| 18:45 Uhr

Ballgeflüster: Dortmunder Debakel
Viel zu blaue Augen

„Deine blauen Augen machen mich so sentimental“, sang Annette Humpe mal bei „Ideal“. Das war zu einer Zeit, als der deutsche Rekordmeister 1. FC Nürnberg hieß, in Tschernobyl noch eifrig Strom produziert wurde und sich Peter Stöger, 15-jähriger Jugendspieler beim Favoritner AC in Wien, keine Gedanken über seinen Job machen musste.
Andreas Feichtner

Die frühen 80er sind lange vorbei. Stöger ist längst Bundesliga-Trainer, noch in Dortmund. In dieser Saison ist er Serientäter: Kein Sieg in 14 Ligaspielen beim 1. FC Köln. Dann elf Bundesliga-Partien als BVB-Trainer ohne Niederlage. Das ist keine schlechte Rückrundenbilanz in der Liga (Europa vergessen wir mal an dieser Stelle) – aber am Karsamstag ging nicht nur die Serie kaputt, sondern wohl auch Stögers Perspektive beim Verein.
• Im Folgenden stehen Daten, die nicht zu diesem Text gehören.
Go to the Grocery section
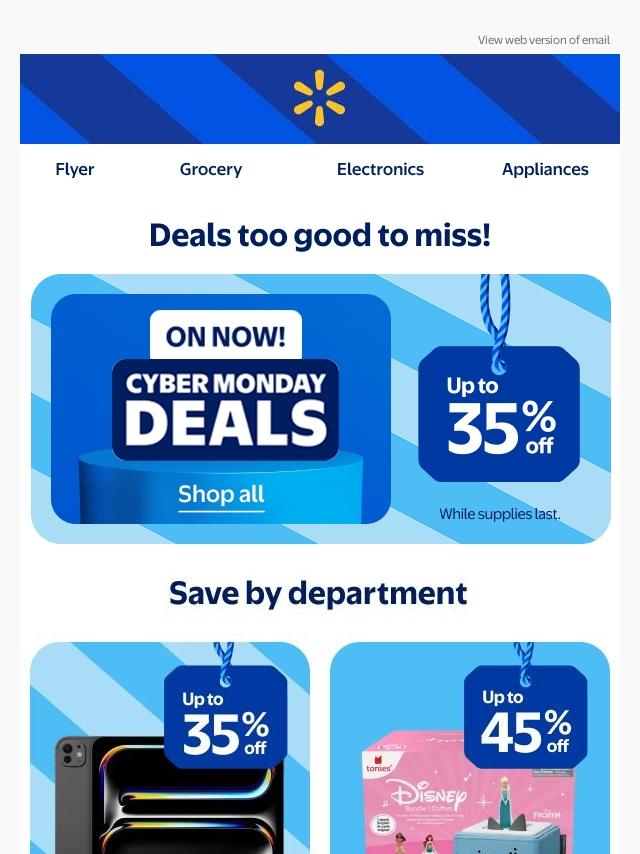640x854 pixels. pos(211,169)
Wenn der Österreicher nach dem 0:6-Debakel bei Bayern München ganz unsentimental davon spricht, mit „anderthalb blauen Augen davongekommen zu sein“, dann sagt das einiges über das Auftreten des einstigen Bayern-Verfolgers aus. Ein FC Bayern, der in der ersten Halbzeit kurzen Prozess mit dem alten Rivalen macht, der in jeder Hinsicht überlegen ist – und der es beim 6:0 noch gnädig macht. Wohl auch, weil für die Bayern bereits morgen das Champions-League-Viertelfinale ansteht. Stöger nimmt sich nach der Selbstaufgabe seines Teams nicht von Kritik aus. Er dürfte eines der „Räder“ sein, an denen der BVB drehen wird.